The company putting on the show has produced a fun promotional video featuring a two-on-two basketball game between Elizabeth and Jane Bennet and Messrs. Darcy and Bingley, all four clad in Regency attire and tennis shoes. Apparently, this picks up on game imagery embedded in Hamill’s script.

“I’m really interested in the way we codify love as a game,” she tells her interviewer. “Love is very serious, yet inherently a little bit silly—and we do tend to play it as something with rules, strategies, wins, losses. . . And the way we treat love as a game does tend to pit people against each other in a way that’s often broken down by gender.”

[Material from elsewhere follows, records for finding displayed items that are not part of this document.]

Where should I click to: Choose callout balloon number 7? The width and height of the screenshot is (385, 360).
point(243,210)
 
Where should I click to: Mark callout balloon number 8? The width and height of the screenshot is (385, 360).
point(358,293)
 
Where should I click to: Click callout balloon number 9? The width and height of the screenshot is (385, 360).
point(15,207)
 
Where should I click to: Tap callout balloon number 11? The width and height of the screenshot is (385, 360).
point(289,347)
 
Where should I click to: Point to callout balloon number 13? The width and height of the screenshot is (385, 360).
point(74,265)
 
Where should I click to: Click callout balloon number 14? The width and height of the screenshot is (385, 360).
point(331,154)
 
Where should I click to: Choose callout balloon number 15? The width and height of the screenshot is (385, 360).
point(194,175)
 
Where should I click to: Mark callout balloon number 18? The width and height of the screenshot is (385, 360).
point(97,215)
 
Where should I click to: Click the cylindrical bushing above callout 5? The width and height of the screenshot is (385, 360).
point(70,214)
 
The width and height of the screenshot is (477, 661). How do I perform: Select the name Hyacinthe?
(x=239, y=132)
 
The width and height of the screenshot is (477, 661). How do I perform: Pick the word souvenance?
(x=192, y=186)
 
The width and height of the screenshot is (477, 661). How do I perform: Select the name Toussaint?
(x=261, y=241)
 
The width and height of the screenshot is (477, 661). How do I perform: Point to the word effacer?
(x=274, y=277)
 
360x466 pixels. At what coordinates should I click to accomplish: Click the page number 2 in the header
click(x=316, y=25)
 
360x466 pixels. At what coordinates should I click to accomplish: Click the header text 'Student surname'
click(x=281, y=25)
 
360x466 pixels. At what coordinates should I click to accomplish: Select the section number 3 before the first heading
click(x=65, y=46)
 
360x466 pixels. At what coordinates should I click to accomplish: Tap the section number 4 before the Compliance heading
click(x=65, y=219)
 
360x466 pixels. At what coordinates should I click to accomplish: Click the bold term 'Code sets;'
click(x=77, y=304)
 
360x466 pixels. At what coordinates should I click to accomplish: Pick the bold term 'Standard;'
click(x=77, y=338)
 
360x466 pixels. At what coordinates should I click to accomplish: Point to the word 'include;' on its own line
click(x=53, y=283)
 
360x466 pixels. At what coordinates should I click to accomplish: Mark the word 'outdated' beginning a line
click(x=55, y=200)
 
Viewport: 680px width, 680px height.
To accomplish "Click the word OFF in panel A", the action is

Looking forward to my birthday. . .

By Deborah Yaffe, Jun 6 2016 01:00PM

A few months ago, I was lucky enough to see a very enjoyable and ingenious stage production of Sense and Sensibility, performed in New York by the off-Broadway Bedlam theater company. After a spring vacation of sorts, performances resume next week, and WCSI, a Fox Radio station, recently interviewed playwright Kate Hamill, who also plays Marianne Dashwood.

In the interview, Hamill talks about how she began writing plays after realizing, as she lived on ramen noodles while making the rounds of New York auditions, how few stage roles were written by and for women, even though women make up the majority of theatergoers.

Hamill’s S&S emphasizes the funny side of Austen, and the price is some loss of emotional intensity. But the comedy is highly entertaining. Much Austen dialogue, or a reasonable facsimile thereof, is preserved. Furniture and props are mounted on casters and shoved into position from one end of the stage to the other – including in a memorable dinner-party scene in which actors simultaneously playing two different characters careen from one end of the table to the other without missing a beat. The undisguised artifice of the staging plays like a wry commentary on the artificiality of the manners on display.

The play has scored excellent reviews, including from many Janeites. “Those are my people,” Hamill tells her interviewer, Jane Metzler. “I’m very pleased that the Austenites like it. When I was first working on this, I thought, ‘If I don’t do this right, they’ll come after me with pitchforks.’ ” (Oh, honey – you were always safe. There’s so much Austen-related dreck out there that we can’t take the time to give everyone the pitchfork treatment.)

Hamill’s play, with a different cast but the same director, will be staged at the Folger Shakespeare Theatre in Washington D.C. this fall; a Sunday matinee is one of the special events on offer during the annual general meeting of the Jane Austen Society of North America. And in the interview, Hamill announces good news for Janeites: apparently she’s already working on adaptations of Pride and Prejudice and Northanger Abbey.